Closed Izvi-digibank closed 2 years ago
The error you posted generally indicates an issue with Internet connectivity of the Karpenter controller pod. This could be due to the node's connectivity, the pod's connectivity (the IP assigned via the CNI), or DNS (node or pod level).
Can you double check your node's connectivity by curl'ing something from the instance? If that works, you'll want to check the pod's network configuration and try to access the network from the pod itself.
If the node is unable to access Internet resources, you can check the subnet's route table for a proper NAT GW or Internet GW setup. Another thing to check is the outbound security group rules on the node.

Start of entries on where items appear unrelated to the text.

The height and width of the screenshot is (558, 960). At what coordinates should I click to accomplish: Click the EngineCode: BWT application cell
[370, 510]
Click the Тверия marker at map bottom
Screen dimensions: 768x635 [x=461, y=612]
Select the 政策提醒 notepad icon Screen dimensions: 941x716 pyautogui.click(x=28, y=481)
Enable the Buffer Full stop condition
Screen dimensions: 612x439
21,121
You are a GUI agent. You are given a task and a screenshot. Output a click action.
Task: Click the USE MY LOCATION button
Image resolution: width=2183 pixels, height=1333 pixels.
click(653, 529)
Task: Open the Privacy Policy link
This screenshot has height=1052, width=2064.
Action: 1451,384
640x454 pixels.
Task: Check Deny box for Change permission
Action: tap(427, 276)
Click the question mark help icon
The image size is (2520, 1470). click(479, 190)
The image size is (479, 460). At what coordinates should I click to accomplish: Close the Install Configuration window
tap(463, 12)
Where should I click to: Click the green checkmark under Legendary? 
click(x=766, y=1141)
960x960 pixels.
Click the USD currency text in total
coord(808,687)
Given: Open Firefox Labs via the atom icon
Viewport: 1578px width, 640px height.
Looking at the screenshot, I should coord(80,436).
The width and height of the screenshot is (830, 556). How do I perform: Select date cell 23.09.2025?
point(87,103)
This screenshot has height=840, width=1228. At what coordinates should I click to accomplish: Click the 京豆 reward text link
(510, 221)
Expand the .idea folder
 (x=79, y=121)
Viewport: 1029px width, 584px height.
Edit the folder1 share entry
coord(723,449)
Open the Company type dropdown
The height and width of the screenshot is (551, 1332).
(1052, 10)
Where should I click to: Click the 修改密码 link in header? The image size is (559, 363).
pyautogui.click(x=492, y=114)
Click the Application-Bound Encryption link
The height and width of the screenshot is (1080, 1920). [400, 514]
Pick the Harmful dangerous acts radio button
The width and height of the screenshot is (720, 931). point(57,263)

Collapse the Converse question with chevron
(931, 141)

RequestError: send request failed\ncaused by: Post \"https://sts.eu-west-1.amazonaws.com/\": dial tcp: i/o timeout"}
@bwagner5 I guess your'e right. I moved now Karpenter controller and webhook to run on a node with the exact same configuration as the node in clusterA. Seem to not having network issues anymore but I get another error:
2022-02-10T21:35:41.273Z ERROR controller.controller.provisioning Reconciler error {"commit": "2346ed5", "reconciler group": "karpenter.sh", "reconciler kind": "Provisioner", "name": "workflows-provisioner", "namespace": "", "error": "fetching instance types using ec2.DescribeInstanceTypes, WebIdentityErr: failed to retrieve credentials\ncaused by: AccessDenied: Not authorized to perform sts:AssumeRoleWithWebIdentity\n\tstatus code: 403, request id: 4e07a374-081d-4466-8b67-6421e6a3022e"}
This is weird because the Node IAM role has AssumeRoleWithWebIdentity and it is also defined in the trust policy (you can see I pasted it above). All other roles and cm are well configured as explain in the question.
@Izvi-digibank is this still an issue? Were you able to figure out what was going on here?
@suket22 Yes, needed to separate KarpenterController into two statements.
@Izvi-digibank Can you post the output here for KarpenterController?
My controller in functioning fine by now hence I closed the issue. All I had to do as I wrote above is to separate the KarpenterController into two different statements (did it through aws console but you can do it by terraform if you use)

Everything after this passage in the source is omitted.